After reading this book, I felt ashamed of my own habits of news consumption, and rightly so. It made me think of how I consume news—where I get it from, what I click on, what I choose to read—and then what I do with news once I have digested it. Truthfully, I might bring it up with a friend as a topic of conversation, or bring it up on a date to make myself seem smarter, but the reality is that even the phrase “news consumption” is incredibly passive, immature and, in a word, gluttonous. But all of that is okay. By reading this book, I have become more conscious of my own habits. I am more aware of my power as a literate, semi-intellectual citizen of the world. I now realize my responsibility to be an active participant in the news—to take ownership of what I spend my time reading.  Because it matters.

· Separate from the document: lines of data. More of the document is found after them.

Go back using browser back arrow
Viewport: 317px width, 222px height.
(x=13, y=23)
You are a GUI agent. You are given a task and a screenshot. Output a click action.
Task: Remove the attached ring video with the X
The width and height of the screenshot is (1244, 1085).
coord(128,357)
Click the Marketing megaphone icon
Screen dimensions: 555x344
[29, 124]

Alain de Botton expresses an infectious optimism towards the future of the news, and the world, that is undeniable. In a later chapter, he states that the reviews made by cultural journalists “should direct our lonely, confused, scared and stricken souls to those works of culture most likely to help us survive and thrive.” As a cultural journalist, I believe that both The News and the news are worth your time.

Michelle Hunniford is a PhD student studying animal behaviour and welfare.  Poultry specialist.  Grammar enthusiast.  Orwellian and Darwinian.